Prose du Transsibérien
et de la petite Jehanne de France

suivie de

J'ai tué

Prose du Transsibérien et de la petite Jehanne de France (1913).

       En 1913, avec la Prose du Transsibérien, Cendrars fait entrer la poésie dans ce qui sera la modernité du XXème siècle. Avec une liberté que l'on n'avait encore jamais vue, jamais lue, il met en pièce tous les classements, tous les rangements qui l'emprisonnaient jusqu'alors.


       Ce poème, en effet, n'est pas qu'un texte, c'est aussi  un tableau : il paraît sous la forme d'une bande de papier de deux mètres de long couverte de couleurs vives : texte de Blaise Cendrars, couleurs simultanées de Sonia De­launay ! La première édition tirée à 150 exemplaires a donc la longueur de la tour Eiffel. Eclatement de la page et du livre traditionnel à l'image de l'écla­tement ou plutôt de l'étirement de l'espace parcouru par le Transsibérien. Il en naît une nouvelle poésie. Ce poème, comme le train, est une grande ma­chine de langage rythmé qui emporte à toute vapeur, pensées et sentiments, visions et sensations. Tout se juxtapose, se superpose, s'entrechoque : les souvenirs d'enfance, les nouvelles de la guerre russo-japonaise, et les ré­flexions sur la poésie, l'amour de la petite Jeanne, la peur du futur, et la célé­bration de Paris...

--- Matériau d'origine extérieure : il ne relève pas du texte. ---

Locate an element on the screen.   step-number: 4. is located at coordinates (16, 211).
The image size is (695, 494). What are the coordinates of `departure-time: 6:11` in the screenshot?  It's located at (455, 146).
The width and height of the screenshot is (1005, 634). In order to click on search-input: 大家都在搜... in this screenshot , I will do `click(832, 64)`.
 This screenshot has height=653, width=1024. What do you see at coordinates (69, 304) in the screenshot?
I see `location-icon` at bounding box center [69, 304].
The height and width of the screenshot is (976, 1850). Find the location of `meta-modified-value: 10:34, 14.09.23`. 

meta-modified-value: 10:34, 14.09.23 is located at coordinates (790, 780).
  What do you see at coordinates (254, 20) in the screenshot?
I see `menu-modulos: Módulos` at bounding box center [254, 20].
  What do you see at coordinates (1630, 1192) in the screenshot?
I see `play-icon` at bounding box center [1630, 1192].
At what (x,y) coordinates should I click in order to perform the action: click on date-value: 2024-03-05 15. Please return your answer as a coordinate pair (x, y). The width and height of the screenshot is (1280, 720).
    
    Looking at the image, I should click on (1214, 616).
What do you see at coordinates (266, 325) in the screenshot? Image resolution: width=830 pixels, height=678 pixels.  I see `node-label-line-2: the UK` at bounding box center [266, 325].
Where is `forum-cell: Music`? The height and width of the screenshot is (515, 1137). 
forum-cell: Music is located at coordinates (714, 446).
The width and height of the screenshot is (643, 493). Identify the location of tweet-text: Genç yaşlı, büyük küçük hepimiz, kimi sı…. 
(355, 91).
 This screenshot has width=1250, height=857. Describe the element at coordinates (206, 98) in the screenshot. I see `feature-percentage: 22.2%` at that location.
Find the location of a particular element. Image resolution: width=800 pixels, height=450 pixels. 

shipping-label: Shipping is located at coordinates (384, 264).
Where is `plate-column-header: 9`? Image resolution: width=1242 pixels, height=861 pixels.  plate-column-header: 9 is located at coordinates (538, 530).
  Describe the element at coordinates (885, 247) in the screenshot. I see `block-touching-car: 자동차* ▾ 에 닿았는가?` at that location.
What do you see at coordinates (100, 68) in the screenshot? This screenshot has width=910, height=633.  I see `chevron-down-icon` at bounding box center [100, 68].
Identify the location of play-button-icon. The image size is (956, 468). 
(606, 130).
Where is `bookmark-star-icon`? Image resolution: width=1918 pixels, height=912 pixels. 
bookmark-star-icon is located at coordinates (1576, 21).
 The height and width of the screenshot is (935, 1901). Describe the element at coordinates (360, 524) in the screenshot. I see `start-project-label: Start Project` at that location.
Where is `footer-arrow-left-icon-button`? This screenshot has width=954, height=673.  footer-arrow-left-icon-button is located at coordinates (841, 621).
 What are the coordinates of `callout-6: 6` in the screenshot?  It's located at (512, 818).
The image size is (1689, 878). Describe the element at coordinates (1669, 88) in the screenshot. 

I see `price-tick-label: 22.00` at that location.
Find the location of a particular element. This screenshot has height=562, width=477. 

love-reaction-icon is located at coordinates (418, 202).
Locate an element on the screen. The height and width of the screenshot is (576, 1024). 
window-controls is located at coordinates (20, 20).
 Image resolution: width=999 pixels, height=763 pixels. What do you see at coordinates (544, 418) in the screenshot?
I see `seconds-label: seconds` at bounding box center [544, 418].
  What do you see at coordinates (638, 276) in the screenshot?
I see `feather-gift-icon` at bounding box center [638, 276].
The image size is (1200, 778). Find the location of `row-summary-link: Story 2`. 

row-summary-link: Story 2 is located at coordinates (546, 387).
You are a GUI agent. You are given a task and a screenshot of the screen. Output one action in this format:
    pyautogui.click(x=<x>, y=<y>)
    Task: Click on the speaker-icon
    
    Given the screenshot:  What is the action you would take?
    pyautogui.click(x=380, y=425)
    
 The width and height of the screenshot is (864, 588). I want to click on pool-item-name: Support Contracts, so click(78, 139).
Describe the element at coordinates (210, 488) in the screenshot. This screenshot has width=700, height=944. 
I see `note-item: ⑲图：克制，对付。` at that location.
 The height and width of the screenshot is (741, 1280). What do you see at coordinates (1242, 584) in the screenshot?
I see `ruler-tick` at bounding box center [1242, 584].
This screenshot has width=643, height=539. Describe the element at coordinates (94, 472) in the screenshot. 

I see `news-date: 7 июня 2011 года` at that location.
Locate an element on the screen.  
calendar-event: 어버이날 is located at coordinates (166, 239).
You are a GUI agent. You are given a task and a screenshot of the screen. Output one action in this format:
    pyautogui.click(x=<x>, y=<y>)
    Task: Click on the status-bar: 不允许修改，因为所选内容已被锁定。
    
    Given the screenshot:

       Poème inaugural, poème torrentiel, il est un peu à l'image d'une époque qui s'ouvre avec l'enthousiasme de la jeunesse à un avenir dont elle ne sait rien, mais dont elle pressent à la fois, secrètement, les merveilles et l'horreur.

               




Distribution :
Louis Rama, lecteur,
Vincent Bauza, contrebasse.
Camille Vivante, metteur en scène.


J'ai tué (1918).

     En 1914, Cendrars, citoyen Suisse refuse de rester dans la neutralité. Avec d'autres artistes étrangers il s'engage dans la Légion étrangère et combat dans des conditions effroyables. Le 28 septembre 1915 il a le bras droit arraché par un obus…


     J'ai tué est un des tout premiers textes qu'il parvient à écrire, de la main gauche, une fois sorti de l'enfer. En quelques pages stupéfiantes il y décrit à la fois la paradoxale beauté de la guerre, mais surtout son horreur, sa démence et son absurdité. Ces pages ont été publiées en 1918 avec une couverture de Fernand Léger.